:: WHAT YOU ARE ASKED TO DO ::
Please write out exactly the lines from the one with "The width and" through the end of the data below, both ends included, and omit any pictures.

* * *

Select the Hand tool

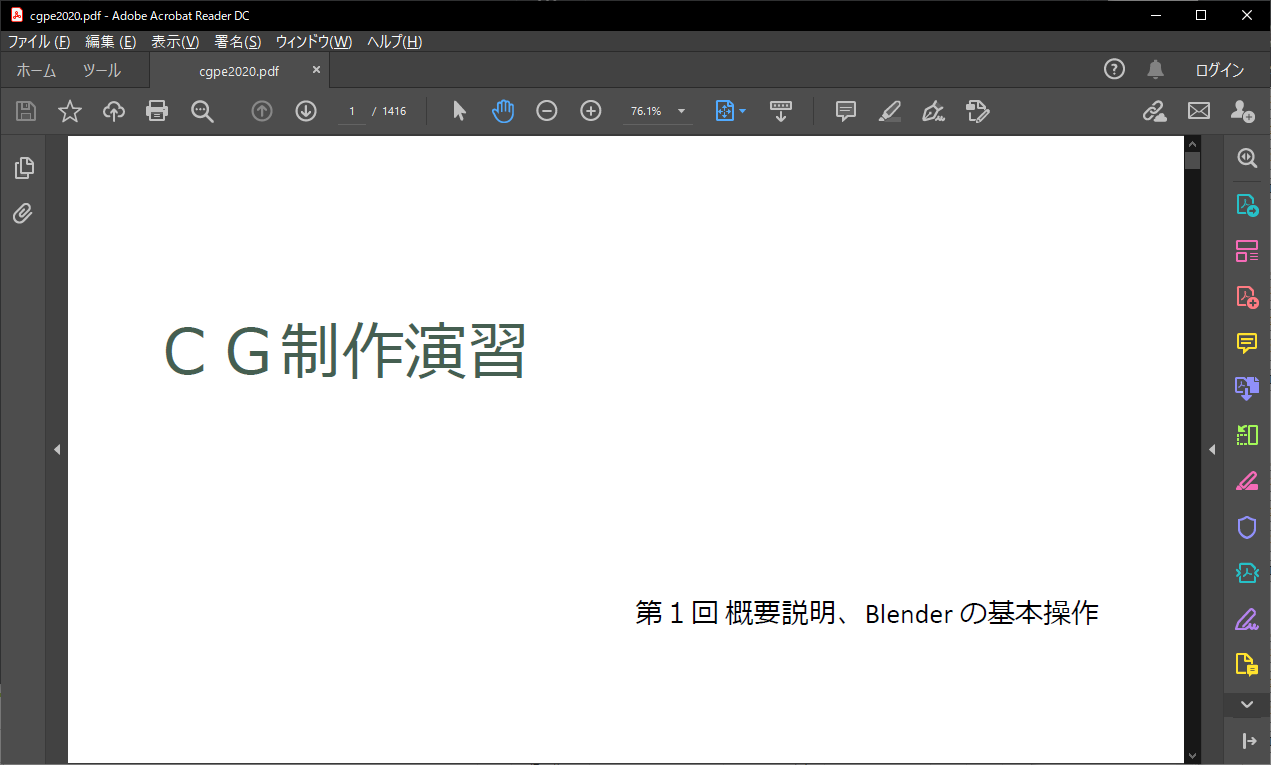(503, 111)
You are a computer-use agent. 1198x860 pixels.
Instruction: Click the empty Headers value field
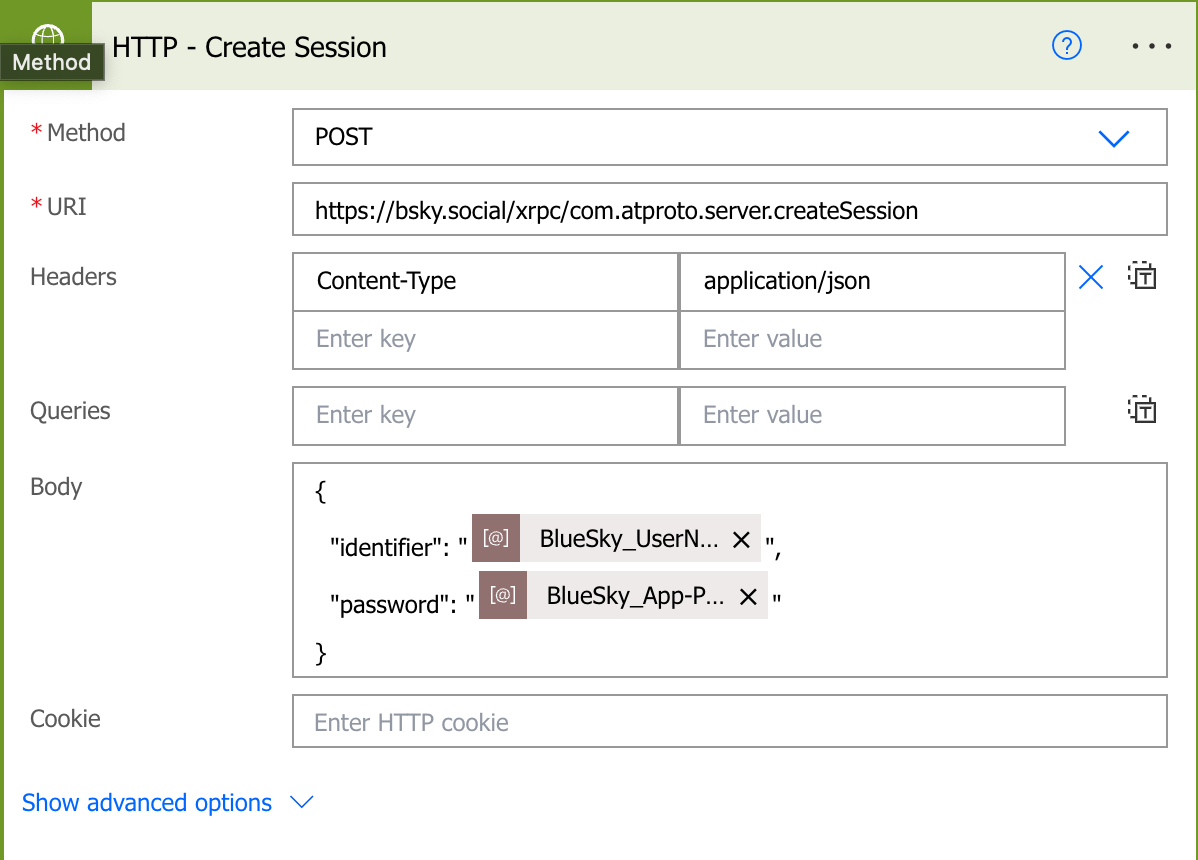click(x=870, y=340)
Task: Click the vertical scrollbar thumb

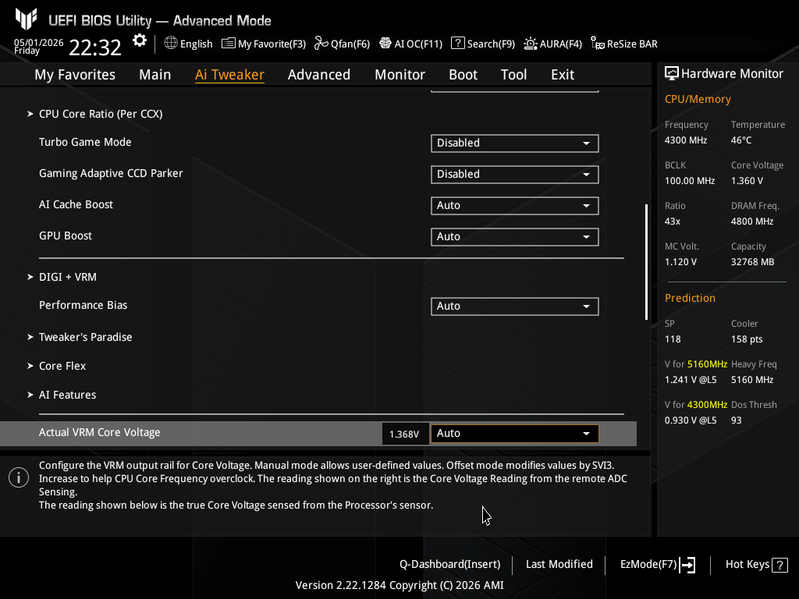Action: pos(646,262)
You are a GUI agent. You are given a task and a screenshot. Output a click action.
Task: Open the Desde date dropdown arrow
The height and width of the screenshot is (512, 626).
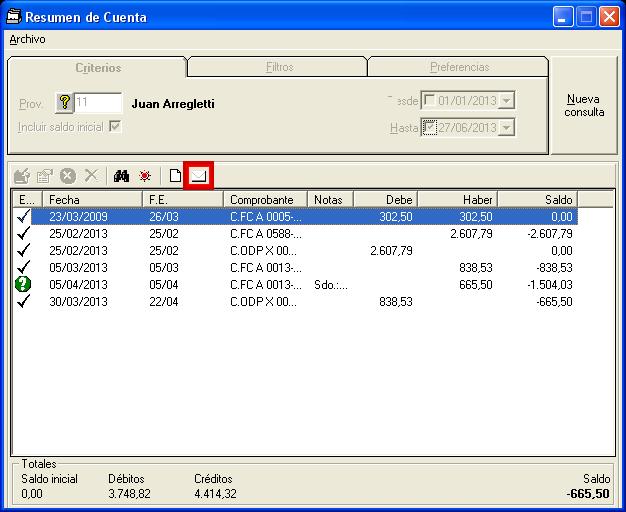coord(506,100)
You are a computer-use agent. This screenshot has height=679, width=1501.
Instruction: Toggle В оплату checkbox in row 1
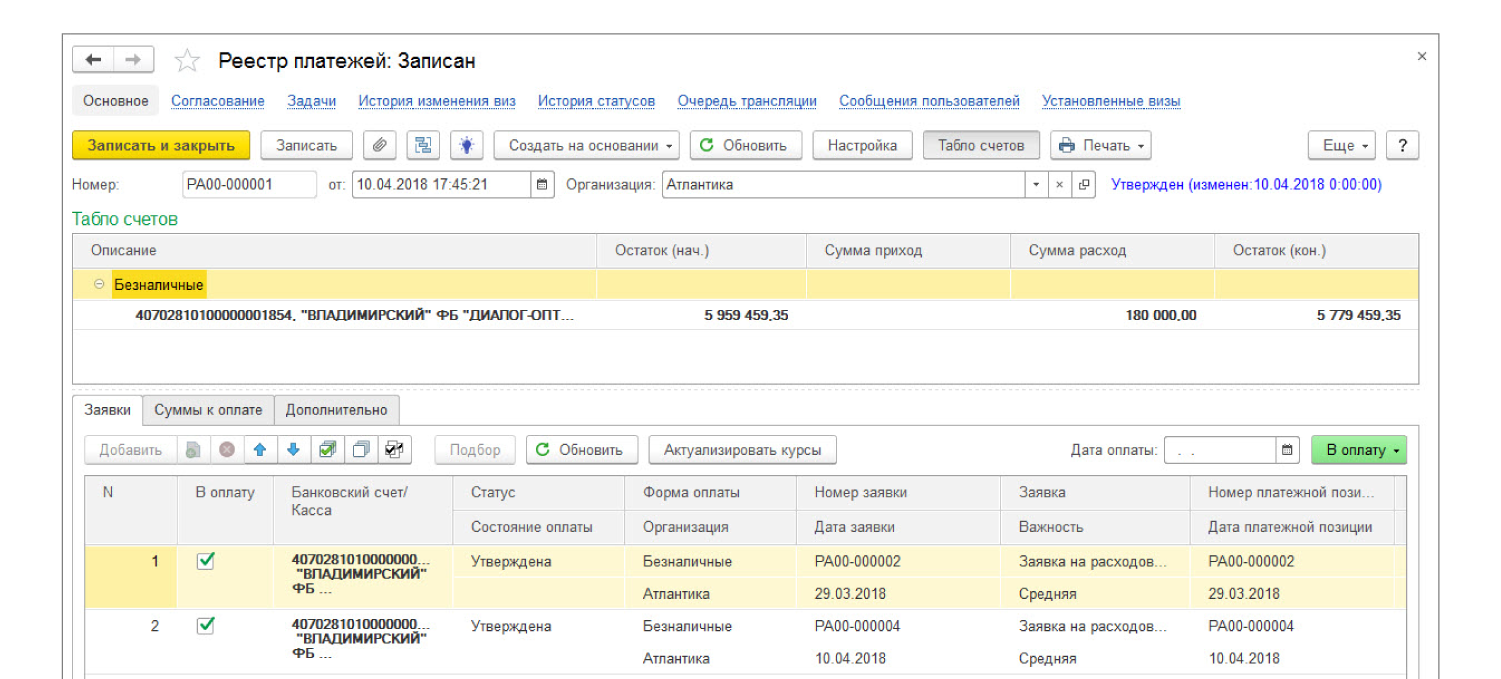pos(206,561)
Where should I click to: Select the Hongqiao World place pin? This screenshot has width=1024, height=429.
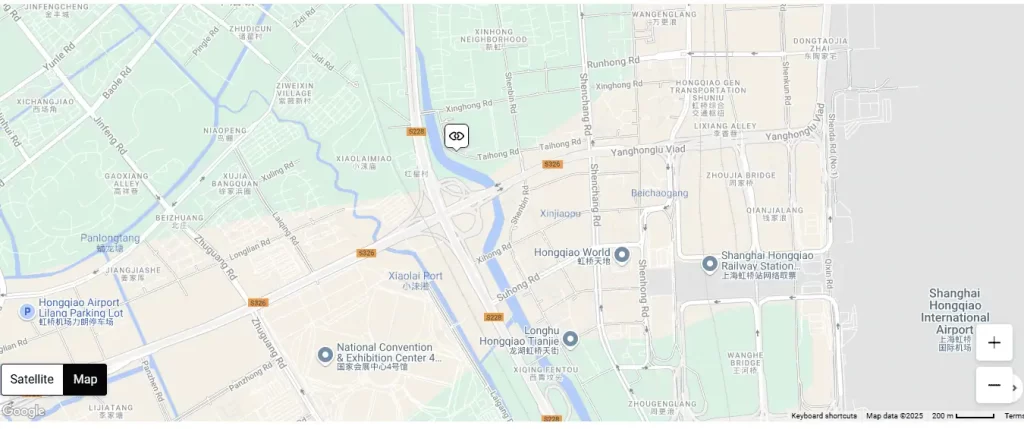coord(622,255)

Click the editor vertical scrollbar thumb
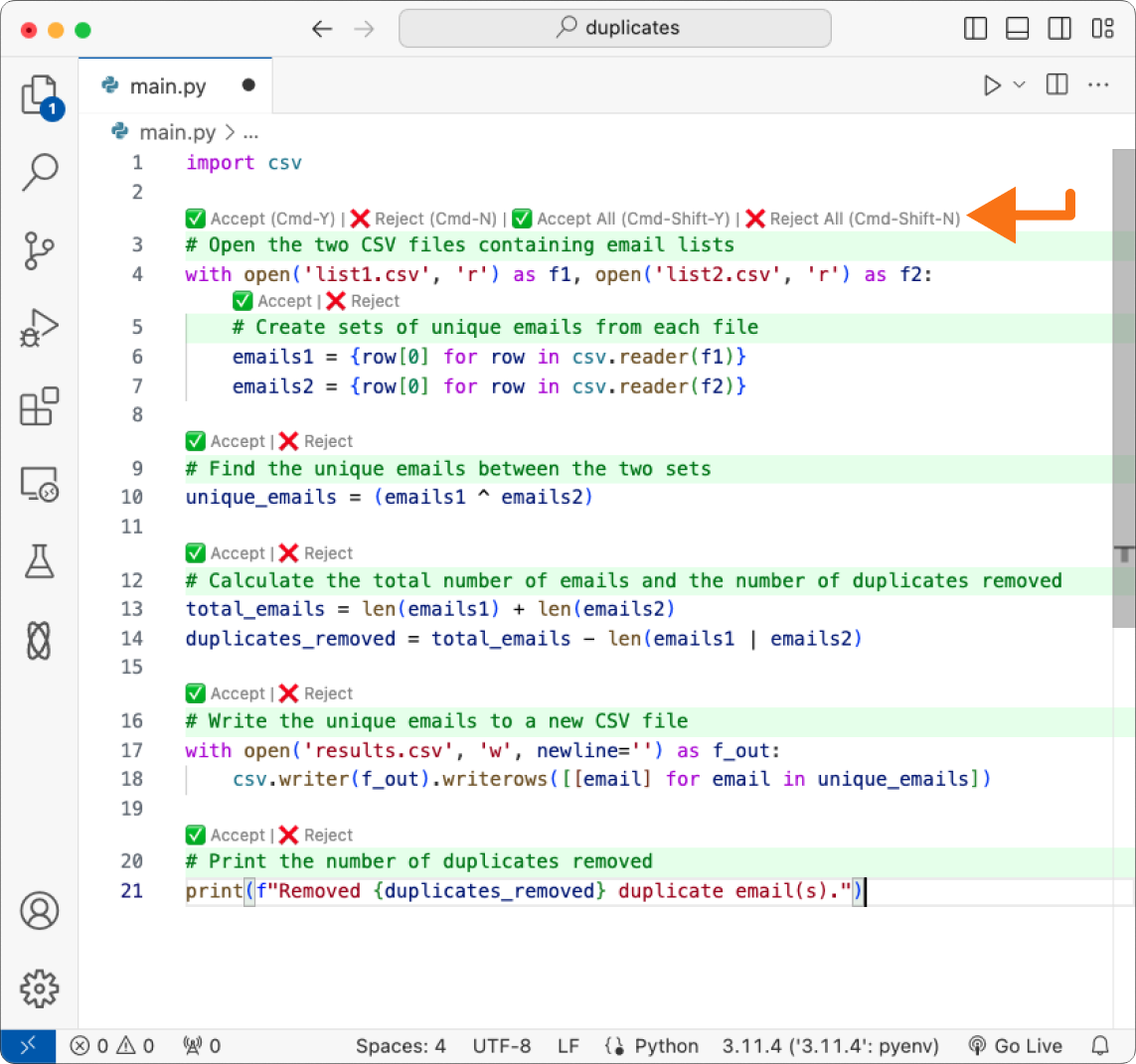[1123, 387]
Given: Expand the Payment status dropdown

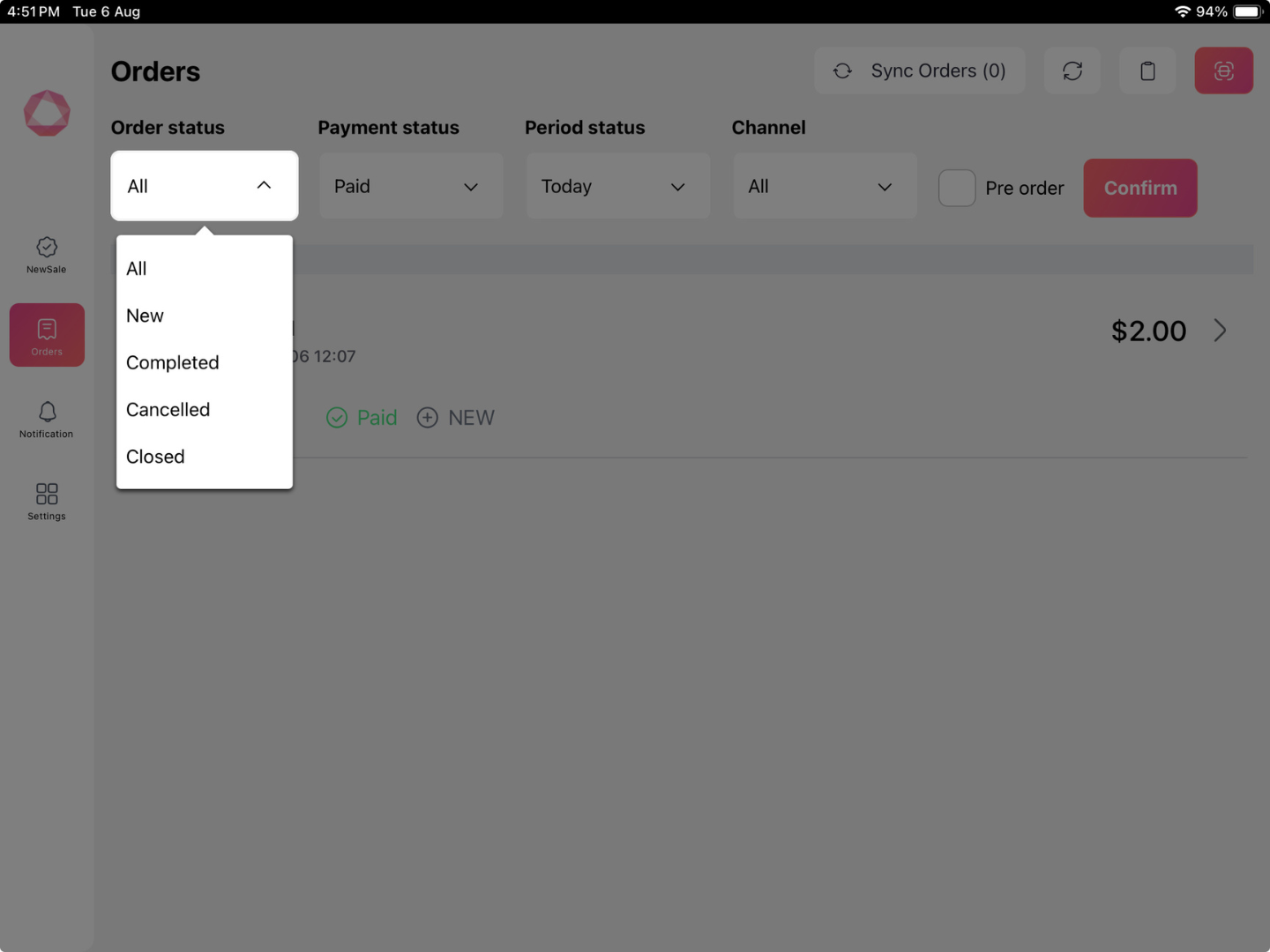Looking at the screenshot, I should tap(410, 187).
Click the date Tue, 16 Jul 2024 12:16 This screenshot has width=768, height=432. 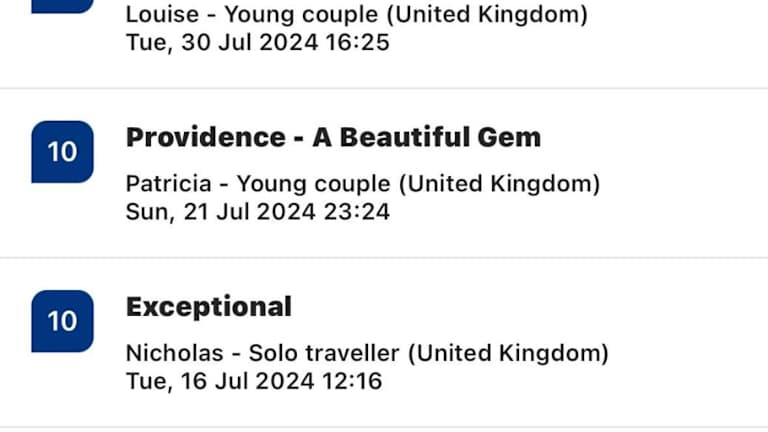[254, 381]
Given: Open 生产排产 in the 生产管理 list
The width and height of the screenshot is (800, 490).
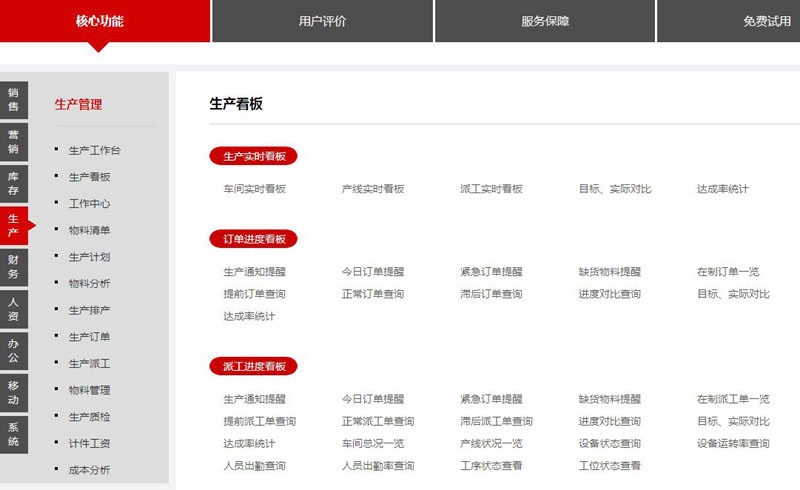Looking at the screenshot, I should point(89,310).
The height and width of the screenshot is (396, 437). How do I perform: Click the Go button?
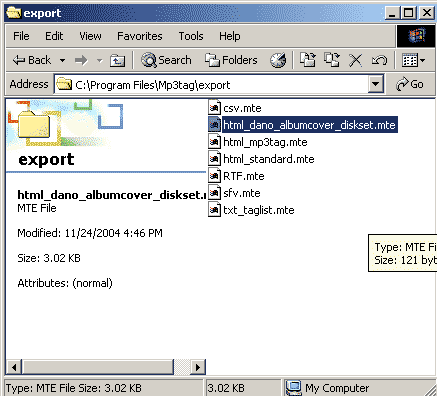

* * *

:: RESULT ::
The width and height of the screenshot is (800, 490).
Looking at the screenshot, I should point(89,310).
The height and width of the screenshot is (396, 437). How do I perform: Click the Go button?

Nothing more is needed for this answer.